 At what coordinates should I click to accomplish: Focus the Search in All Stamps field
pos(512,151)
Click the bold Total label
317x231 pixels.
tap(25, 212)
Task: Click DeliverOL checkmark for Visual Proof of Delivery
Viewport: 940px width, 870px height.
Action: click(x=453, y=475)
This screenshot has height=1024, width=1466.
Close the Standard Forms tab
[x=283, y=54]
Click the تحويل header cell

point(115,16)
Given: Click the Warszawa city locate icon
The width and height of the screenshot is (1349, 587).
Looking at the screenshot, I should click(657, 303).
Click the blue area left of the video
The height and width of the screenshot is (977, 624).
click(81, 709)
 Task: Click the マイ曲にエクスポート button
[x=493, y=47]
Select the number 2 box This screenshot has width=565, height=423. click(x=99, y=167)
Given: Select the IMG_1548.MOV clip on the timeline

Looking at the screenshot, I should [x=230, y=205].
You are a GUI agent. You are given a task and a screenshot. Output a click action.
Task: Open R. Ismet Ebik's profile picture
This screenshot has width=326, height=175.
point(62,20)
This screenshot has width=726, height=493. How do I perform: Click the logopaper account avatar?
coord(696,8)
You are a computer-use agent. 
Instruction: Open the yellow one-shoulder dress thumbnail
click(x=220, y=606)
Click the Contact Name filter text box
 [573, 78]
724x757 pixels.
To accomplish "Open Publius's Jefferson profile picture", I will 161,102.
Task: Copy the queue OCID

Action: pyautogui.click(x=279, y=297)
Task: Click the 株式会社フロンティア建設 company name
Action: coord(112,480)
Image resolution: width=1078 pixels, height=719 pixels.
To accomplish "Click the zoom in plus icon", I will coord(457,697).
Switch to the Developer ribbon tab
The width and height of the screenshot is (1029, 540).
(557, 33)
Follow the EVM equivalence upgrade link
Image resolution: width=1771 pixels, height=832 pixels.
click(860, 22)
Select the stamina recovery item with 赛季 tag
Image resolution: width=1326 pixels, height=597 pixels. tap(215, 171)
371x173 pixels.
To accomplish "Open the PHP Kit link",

=======

Reproduce the data exactly. Keep every line intact.

▸ **Your solution**
 At what coordinates should I click to accomplish: Focus the Search in All Stamps field
pos(512,151)
Click the bold Total label
317x231 pixels.
tap(25, 212)
Task: Click DeliverOL checkmark for Visual Proof of Delivery
Viewport: 940px width, 870px height.
Action: click(x=453, y=475)
This screenshot has height=1024, width=1466.
Close the Standard Forms tab
[x=283, y=54]
Click the تحويل header cell

point(115,16)
Given: Click the Warszawa city locate icon
The width and height of the screenshot is (1349, 587).
Looking at the screenshot, I should click(657, 303).
Click the blue area left of the video
The height and width of the screenshot is (977, 624).
click(81, 709)
 Task: Click the マイ曲にエクスポート button
[x=493, y=47]
Select the number 2 box This screenshot has width=565, height=423. click(x=99, y=167)
Given: Select the IMG_1548.MOV clip on the timeline

Looking at the screenshot, I should [x=230, y=205].
You are a GUI agent. You are given a task and a screenshot. Output a click action.
Task: Open R. Ismet Ebik's profile picture
This screenshot has width=326, height=175.
point(62,20)
This screenshot has width=726, height=493. How do I perform: Click the logopaper account avatar?
coord(696,8)
You are a computer-use agent. 
Instruction: Open the yellow one-shoulder dress thumbnail
click(x=220, y=606)
Click the Contact Name filter text box
 [573, 78]
724x757 pixels.
To accomplish "Open Publius's Jefferson profile picture", I will 161,102.
Task: Copy the queue OCID

Action: pyautogui.click(x=279, y=297)
Task: Click the 株式会社フロンティア建設 company name
Action: coord(112,480)
Image resolution: width=1078 pixels, height=719 pixels.
To accomplish "Click the zoom in plus icon", I will coord(457,697).
Switch to the Developer ribbon tab
The width and height of the screenshot is (1029, 540).
(557, 33)
Follow the EVM equivalence upgrade link
Image resolution: width=1771 pixels, height=832 pixels.
click(860, 22)
Select the stamina recovery item with 赛季 tag
Image resolution: width=1326 pixels, height=597 pixels. tap(215, 171)
371x173 pixels.
To accomplish "Open the PHP Kit link",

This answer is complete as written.